◆ The problem: Skip any pictures. Repeat the data exactly, from its first line through the line that holds "Viewport: 647px width, 671px height.", both included.

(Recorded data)

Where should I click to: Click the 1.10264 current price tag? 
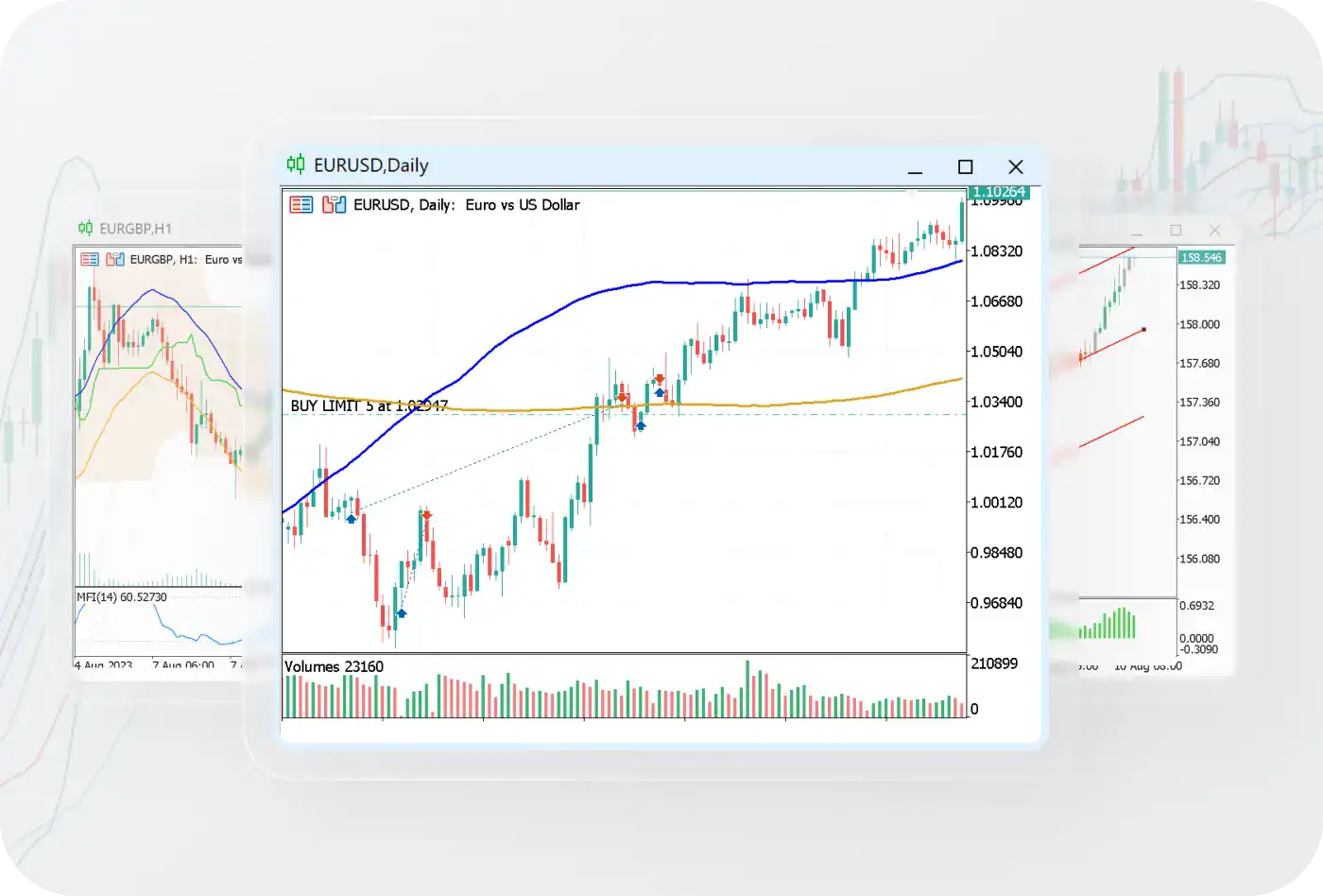[x=999, y=192]
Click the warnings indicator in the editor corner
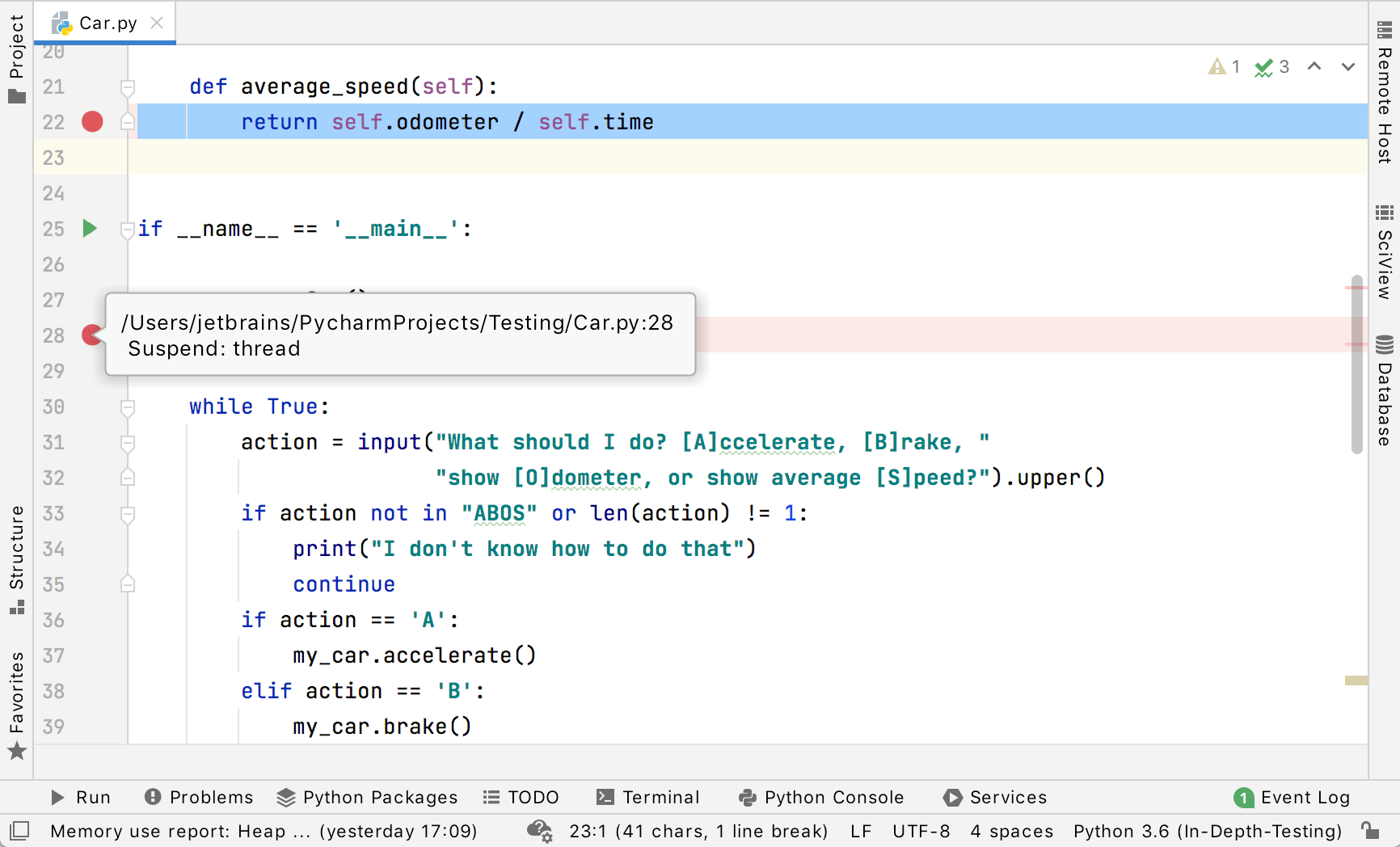Viewport: 1400px width, 847px height. coord(1224,66)
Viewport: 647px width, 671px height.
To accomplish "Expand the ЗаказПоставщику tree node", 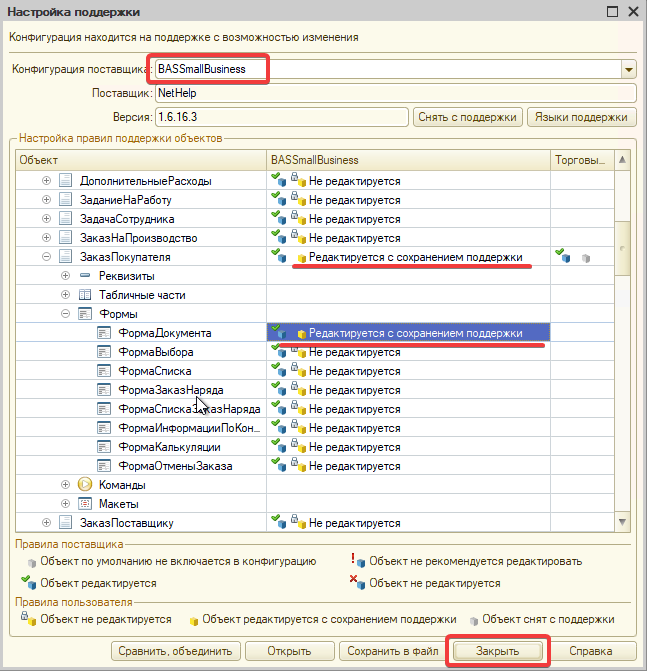I will point(46,523).
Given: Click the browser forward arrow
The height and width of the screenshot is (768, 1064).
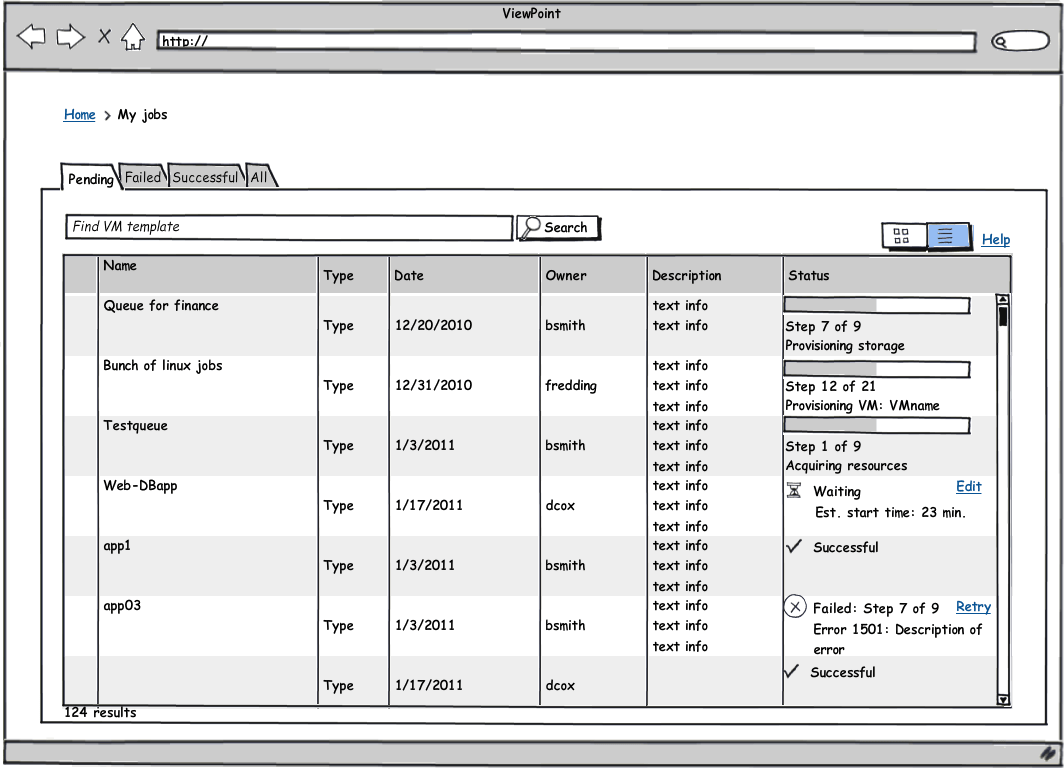Looking at the screenshot, I should point(71,36).
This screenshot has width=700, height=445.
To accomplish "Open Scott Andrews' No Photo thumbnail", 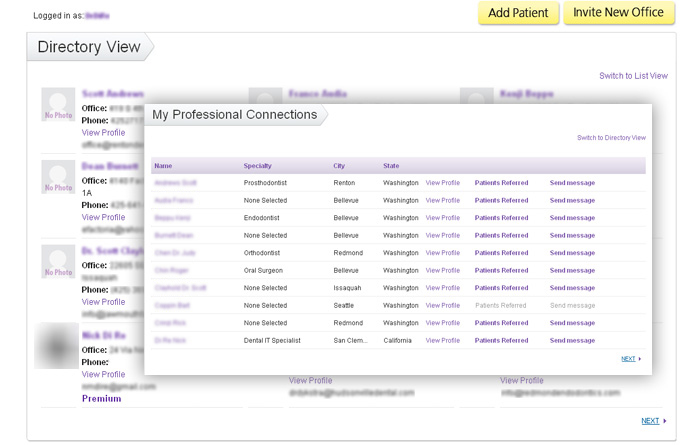I will pos(58,106).
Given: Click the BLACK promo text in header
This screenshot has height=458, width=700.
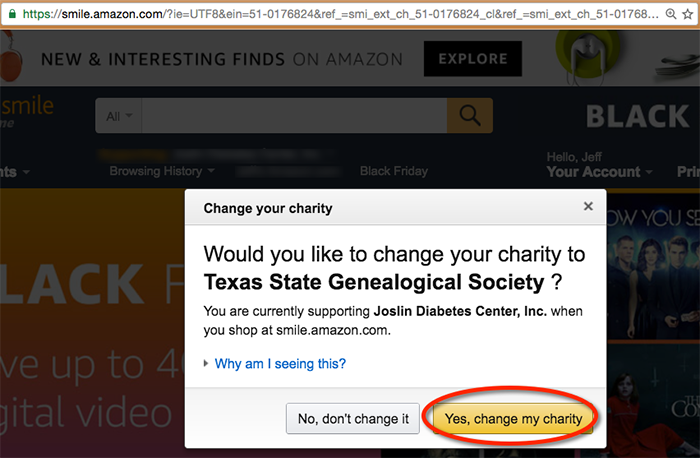Looking at the screenshot, I should 637,116.
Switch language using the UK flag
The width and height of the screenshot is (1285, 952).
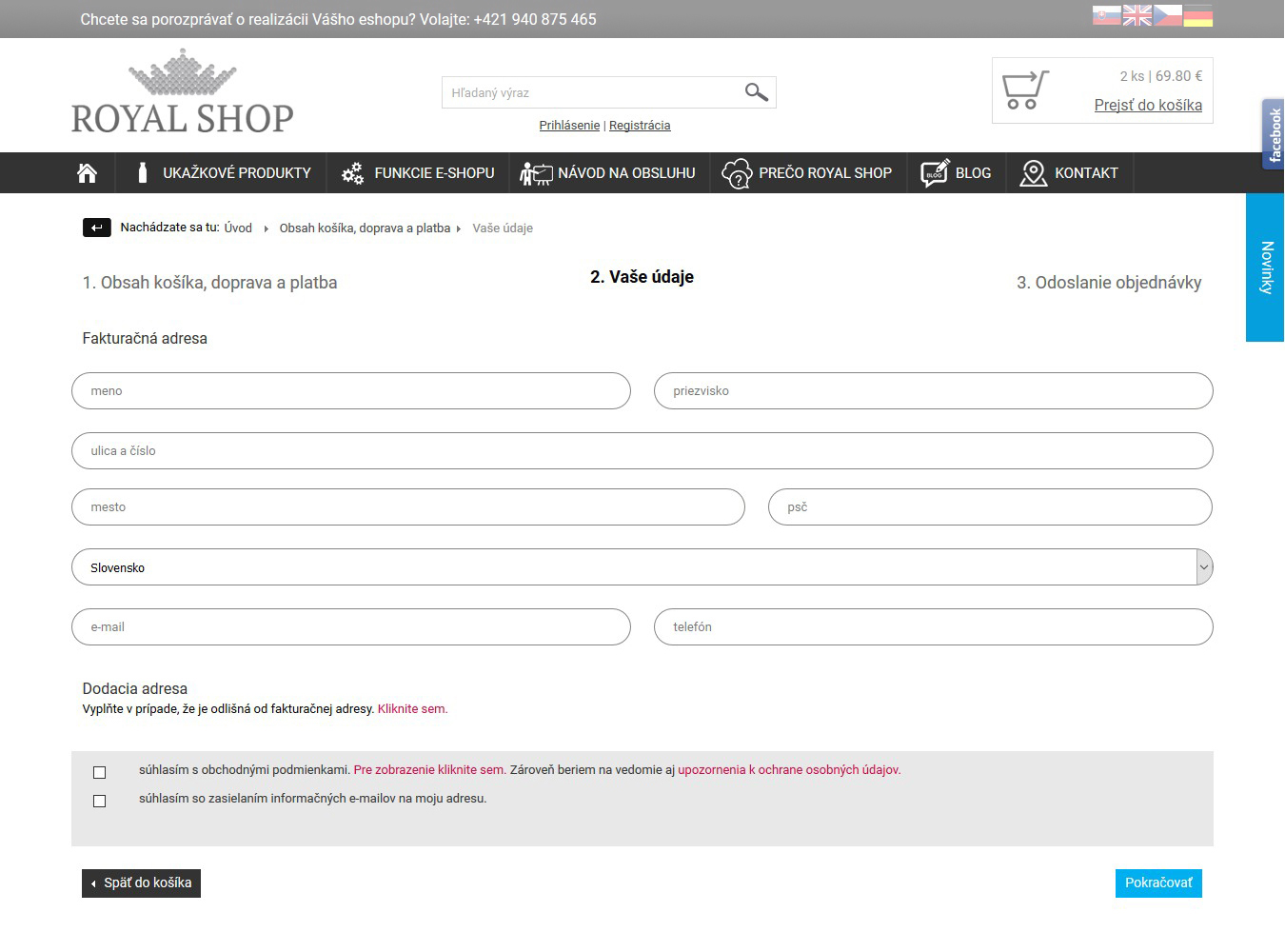(1137, 15)
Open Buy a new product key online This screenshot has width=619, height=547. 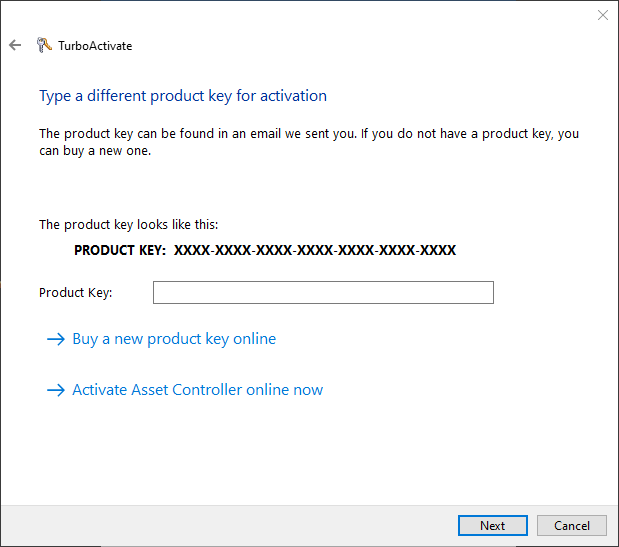[x=174, y=339]
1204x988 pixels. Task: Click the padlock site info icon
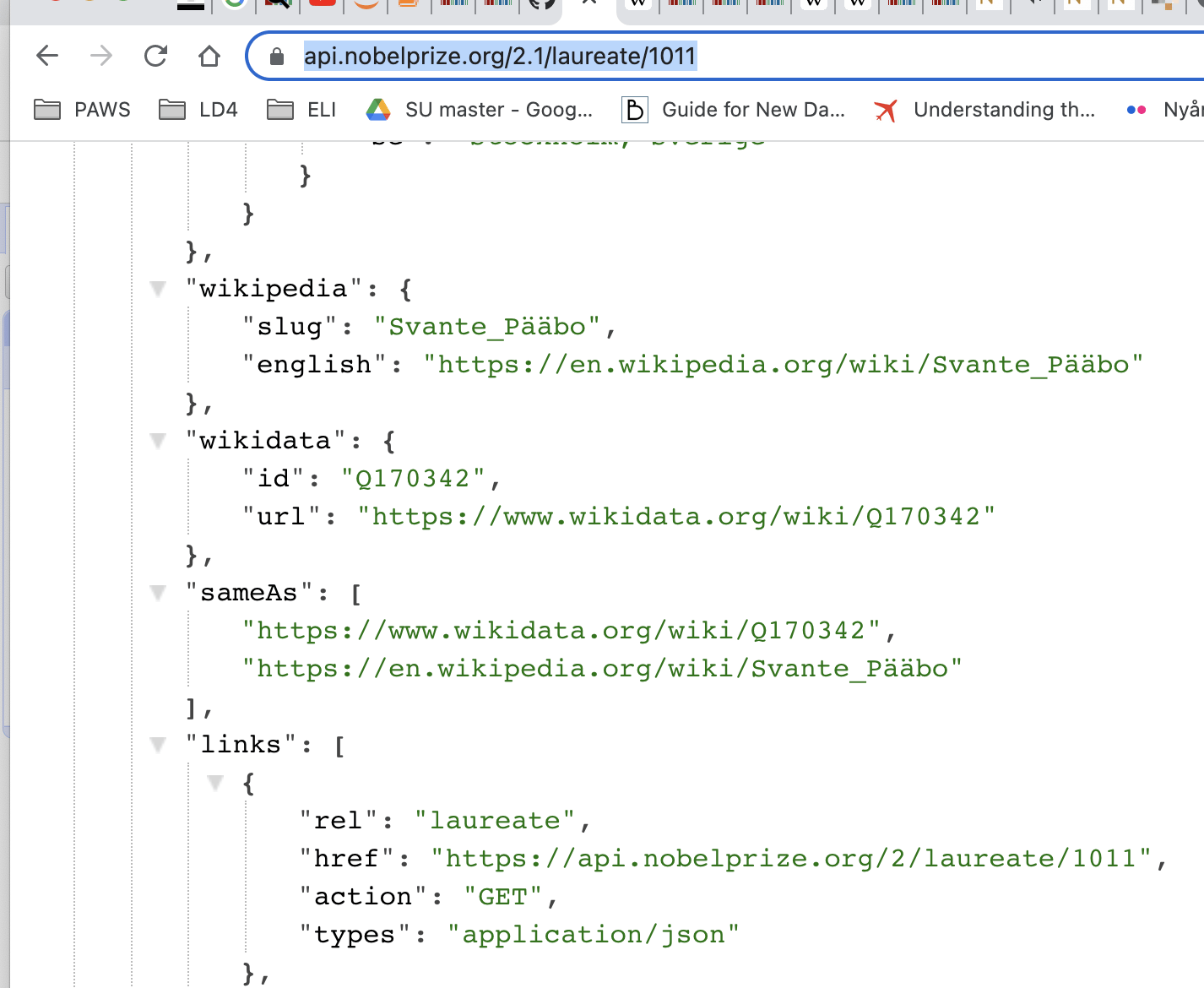click(x=276, y=57)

◆ Output for this exercise:
Where should I click to: Click the 1.10264 current price tag? 
[x=999, y=192]
Click the warnings indicator in the editor corner
Viewport: 1400px width, 847px height. coord(1224,66)
Viewport: 647px width, 671px height.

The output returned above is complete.